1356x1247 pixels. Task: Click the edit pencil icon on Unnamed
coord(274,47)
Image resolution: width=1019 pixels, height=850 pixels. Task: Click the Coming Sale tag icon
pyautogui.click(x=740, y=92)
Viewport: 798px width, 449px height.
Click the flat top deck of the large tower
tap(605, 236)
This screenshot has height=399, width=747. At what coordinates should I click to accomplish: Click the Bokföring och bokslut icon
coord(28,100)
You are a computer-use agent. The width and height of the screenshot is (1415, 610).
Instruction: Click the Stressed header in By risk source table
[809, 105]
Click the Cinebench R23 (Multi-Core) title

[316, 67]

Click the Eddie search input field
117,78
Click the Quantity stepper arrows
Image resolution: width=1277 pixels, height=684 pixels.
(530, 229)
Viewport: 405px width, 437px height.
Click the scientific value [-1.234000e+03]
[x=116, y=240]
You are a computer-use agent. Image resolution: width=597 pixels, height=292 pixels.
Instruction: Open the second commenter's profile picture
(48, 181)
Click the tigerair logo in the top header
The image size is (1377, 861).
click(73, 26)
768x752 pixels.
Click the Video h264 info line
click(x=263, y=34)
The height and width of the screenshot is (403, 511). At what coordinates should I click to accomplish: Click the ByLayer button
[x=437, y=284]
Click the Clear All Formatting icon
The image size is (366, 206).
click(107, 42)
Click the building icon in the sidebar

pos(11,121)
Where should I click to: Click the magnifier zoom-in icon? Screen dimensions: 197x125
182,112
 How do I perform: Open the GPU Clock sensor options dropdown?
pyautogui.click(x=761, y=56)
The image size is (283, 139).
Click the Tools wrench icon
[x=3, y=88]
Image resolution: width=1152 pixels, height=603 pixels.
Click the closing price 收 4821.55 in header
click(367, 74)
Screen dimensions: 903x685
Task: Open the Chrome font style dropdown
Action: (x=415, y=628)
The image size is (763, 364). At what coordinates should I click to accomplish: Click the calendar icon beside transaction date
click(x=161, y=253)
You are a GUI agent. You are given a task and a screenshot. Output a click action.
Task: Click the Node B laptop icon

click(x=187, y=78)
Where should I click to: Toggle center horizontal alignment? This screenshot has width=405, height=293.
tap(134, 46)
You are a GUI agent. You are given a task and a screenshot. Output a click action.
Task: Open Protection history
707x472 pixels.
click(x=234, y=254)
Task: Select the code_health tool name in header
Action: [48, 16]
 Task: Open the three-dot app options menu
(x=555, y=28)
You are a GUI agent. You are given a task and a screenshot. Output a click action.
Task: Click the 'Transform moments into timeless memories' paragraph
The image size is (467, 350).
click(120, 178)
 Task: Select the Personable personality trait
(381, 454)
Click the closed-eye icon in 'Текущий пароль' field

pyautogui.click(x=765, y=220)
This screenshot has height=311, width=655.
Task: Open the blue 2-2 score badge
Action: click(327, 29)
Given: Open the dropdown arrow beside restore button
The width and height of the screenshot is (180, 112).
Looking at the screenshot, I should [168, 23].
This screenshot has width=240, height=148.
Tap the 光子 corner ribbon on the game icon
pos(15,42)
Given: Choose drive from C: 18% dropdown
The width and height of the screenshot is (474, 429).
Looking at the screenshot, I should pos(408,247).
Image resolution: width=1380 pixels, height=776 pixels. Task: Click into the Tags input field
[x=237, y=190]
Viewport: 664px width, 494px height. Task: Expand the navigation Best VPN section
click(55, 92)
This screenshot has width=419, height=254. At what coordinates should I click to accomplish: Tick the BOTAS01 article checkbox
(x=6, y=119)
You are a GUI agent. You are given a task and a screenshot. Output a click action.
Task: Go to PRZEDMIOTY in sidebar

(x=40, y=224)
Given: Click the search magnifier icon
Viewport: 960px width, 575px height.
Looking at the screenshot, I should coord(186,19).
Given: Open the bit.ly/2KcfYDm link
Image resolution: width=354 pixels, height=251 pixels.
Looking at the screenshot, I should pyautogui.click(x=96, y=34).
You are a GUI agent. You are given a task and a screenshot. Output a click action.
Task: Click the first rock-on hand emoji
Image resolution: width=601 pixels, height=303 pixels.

──────────

### Work item
Go through the entries above and reproduce each one exactly.

### Reply
1356x1247 pixels. Task: Click the edit pencil icon on Unnamed
coord(274,47)
Image resolution: width=1019 pixels, height=850 pixels. Task: Click the Coming Sale tag icon
pyautogui.click(x=740, y=92)
Viewport: 798px width, 449px height.
Click the flat top deck of the large tower
tap(605, 236)
This screenshot has height=399, width=747. At what coordinates should I click to accomplish: Click the Bokföring och bokslut icon
coord(28,100)
You are a computer-use agent. The width and height of the screenshot is (1415, 610).
Instruction: Click the Stressed header in By risk source table
[809, 105]
Click the Cinebench R23 (Multi-Core) title

[316, 67]

Click the Eddie search input field
117,78
Click the Quantity stepper arrows
Image resolution: width=1277 pixels, height=684 pixels.
(530, 229)
Viewport: 405px width, 437px height.
Click the scientific value [-1.234000e+03]
[x=116, y=240]
You are a computer-use agent. Image resolution: width=597 pixels, height=292 pixels.
Instruction: Open the second commenter's profile picture
(48, 181)
Click the tigerair logo in the top header
The image size is (1377, 861).
click(73, 26)
768x752 pixels.
Click the Video h264 info line
click(x=263, y=34)
The height and width of the screenshot is (403, 511). At what coordinates should I click to accomplish: Click the ByLayer button
[x=437, y=284]
Click the Clear All Formatting icon
The image size is (366, 206).
click(107, 42)
Click the building icon in the sidebar

pos(11,121)
Where should I click to: Click the magnifier zoom-in icon? Screen dimensions: 197x125
182,112
 How do I perform: Open the GPU Clock sensor options dropdown?
pyautogui.click(x=761, y=56)
The image size is (283, 139).
Click the Tools wrench icon
[x=3, y=88]
Image resolution: width=1152 pixels, height=603 pixels.
Click the closing price 收 4821.55 in header
click(367, 74)
Screen dimensions: 903x685
Task: Open the Chrome font style dropdown
Action: (x=415, y=628)
The image size is (763, 364). At what coordinates should I click to accomplish: Click the calendar icon beside transaction date
click(x=161, y=253)
You are a GUI agent. You are given a task and a screenshot. Output a click action.
Task: Click the Node B laptop icon

click(x=187, y=78)
Where should I click to: Toggle center horizontal alignment? This screenshot has width=405, height=293.
tap(134, 46)
You are a GUI agent. You are given a task and a screenshot. Output a click action.
Task: Open Protection history
707x472 pixels.
click(x=234, y=254)
Task: Select the code_health tool name in header
Action: [48, 16]
 Task: Open the three-dot app options menu
(x=555, y=28)
You are a GUI agent. You are given a task and a screenshot. Output a click action.
Task: Click the 'Transform moments into timeless memories' paragraph
The image size is (467, 350).
click(120, 178)
 Task: Select the Personable personality trait
(381, 454)
Click the closed-eye icon in 'Текущий пароль' field

pyautogui.click(x=765, y=220)
This screenshot has height=311, width=655.
Task: Open the blue 2-2 score badge
Action: click(327, 29)
Given: Open the dropdown arrow beside restore button
The width and height of the screenshot is (180, 112).
Looking at the screenshot, I should [168, 23].
This screenshot has width=240, height=148.
Tap the 光子 corner ribbon on the game icon
pos(15,42)
Given: Choose drive from C: 18% dropdown
The width and height of the screenshot is (474, 429).
Looking at the screenshot, I should pos(408,247).
Image resolution: width=1380 pixels, height=776 pixels. Task: Click into the Tags input field
[x=237, y=190]
Viewport: 664px width, 494px height. Task: Expand the navigation Best VPN section
click(55, 92)
This screenshot has width=419, height=254. At what coordinates should I click to accomplish: Tick the BOTAS01 article checkbox
(x=6, y=119)
You are a GUI agent. You are given a task and a screenshot. Output a click action.
Task: Go to PRZEDMIOTY in sidebar

(x=40, y=224)
Given: Click the search magnifier icon
Viewport: 960px width, 575px height.
Looking at the screenshot, I should coord(186,19).
Given: Open the bit.ly/2KcfYDm link
Image resolution: width=354 pixels, height=251 pixels.
Looking at the screenshot, I should pyautogui.click(x=96, y=34).
You are a GUI agent. You are given a task and a screenshot. Output a click action.
Task: Click the first rock-on hand emoji
Image resolution: width=601 pixels, height=303 pixels.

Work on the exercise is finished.